TEXT TO READ:

[Start]

Make your puppy ball mad and it will be the best tool in training with +R only. Have a ball in your pocket during your walks. If you see some dog your puppy is ready to run for - just flash the ball out of your pocket and start to walk in opposite direction. Repetition of such builds impression for him that, if he runs forward - the result would be you walking back with his ball, and he would face necessity to turn back after you instead of moving forward towards distracting object. You may say, here could be a problem to pass this dog with your puppy at your heel off leash. No problem, if he knows that his initiative to continue the motion forward unavoidably leads to divertion of the route for both of you. No verbal correction is required, no commands or recalls, everything is done in a complete silence with a use of the ball. Here you can pronounce only one command "Sit" if you want him to meet the dog, letting that dog to approach him in a sitting position. If he gets up - start walking away immediately.
Though, I'd put aside this biting. Use recall if you see him biting other dog too hard. It is not because he really wants that dog to cry, but up to his uncontrolable developing jaws. Don't wait when dog signals to him by crying, but signal yourself with your recall. Stop the play by recalling at the hottest moment.


----------



## dpc134 (Jan 14, 2013)

David Taggart said:


> Though, I'd put aside this biting. Use recall if you see him biting other dog too hard. It is not because he really wants that dog to cry, but up to his uncontrolable developing jaws. It is not that dog should signal to him by crying, but you signalling with your recall. Stop the play by recalling at the hottest moment.


Good advice. Thanks.
I don't have issues with my dog chewing. I was only using that as an example.

[End]

COLLECTED MATERIAL:
[Start]

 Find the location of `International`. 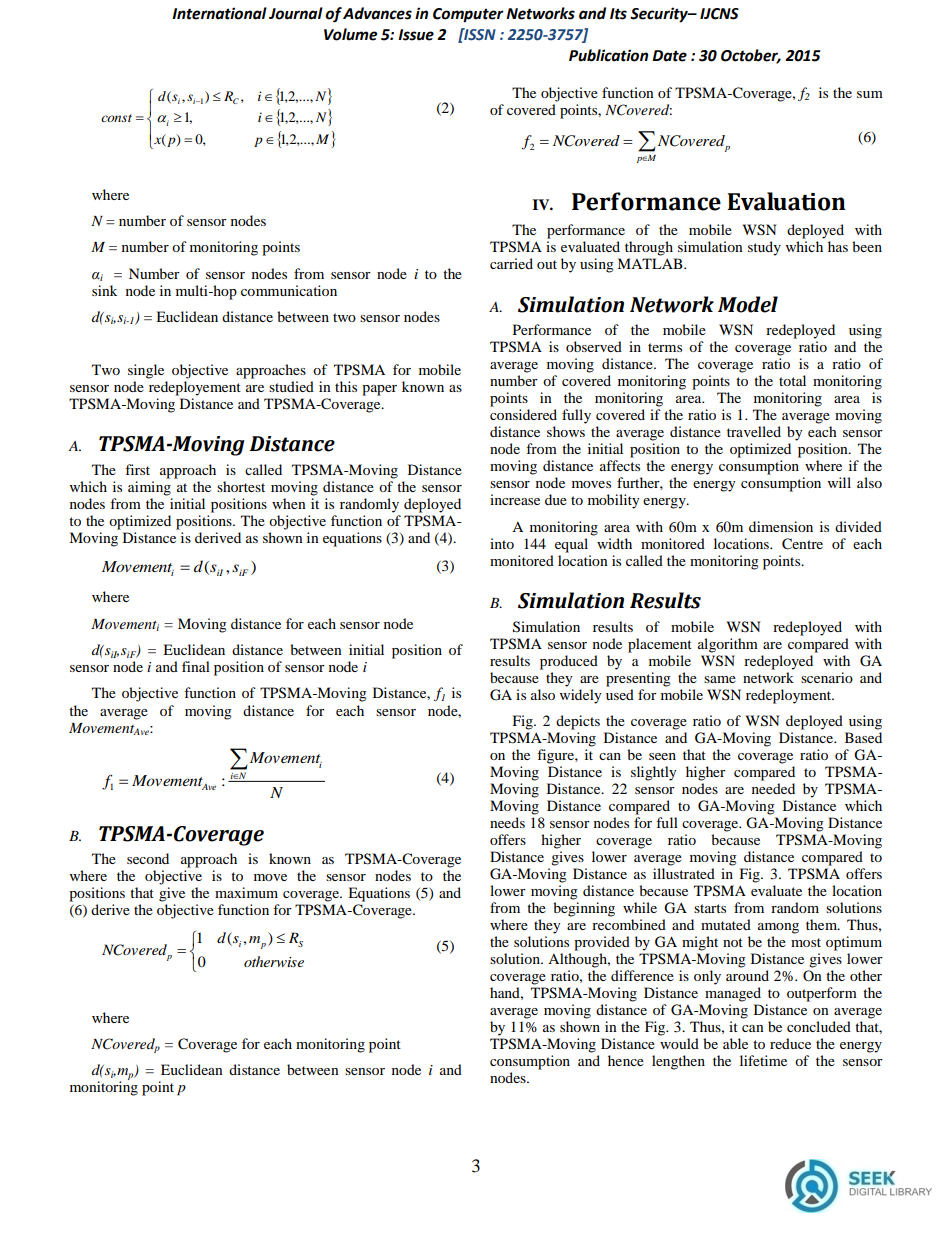

International is located at coordinates (219, 13).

[End]

PARTS OF THE EXERCISE:
**A)** Repeat the puppy-training thread word for word, from "## dpc134 (Jan" up to and including "as an example.".
**B)** Answer these from the puppy-training thread:
(i) What does the thread say to carry in your pocket during walks?
(ii) Which single command may you pronounce if you want the puppy to meet another dog?
(iii) On what date did dpc134 post?
**C)** Decide whether each statement agrees with the puppy-training thread. Answer yes or no and quote the words that settle it.
(i) Verbal corrections are needed when using the ball method.
(ii) The thread advises using recall if the puppy bites another dog too hard.
(iii) dpc134 has issues with the dog chewing.

THE ANSWERS:
**A)**
## dpc134 (Jan 14, 2013)

David Taggart said:


> Though, I'd put aside this biting. Use recall if you see him biting other dog too hard. It is not because he really wants that dog to cry, but up to his uncontrolable developing jaws. It is not that dog should signal to him by crying, but you signalling with your recall. Stop the play by recalling at the hottest moment.


Good advice. Thanks.
I don't have issues with my dog chewing. I was only using that as an example.

**B)**
(i) A ball.
(ii) "Sit".
(iii) Jan 14, 2013.

**C)**
(i) No: "No verbal correction is required, no commands or recalls, everything is done in a complete silence with a use of the ball."
(ii) Yes: "Use recall if you see him biting other dog too hard."
(iii) No: "I don't have issues with my dog chewing."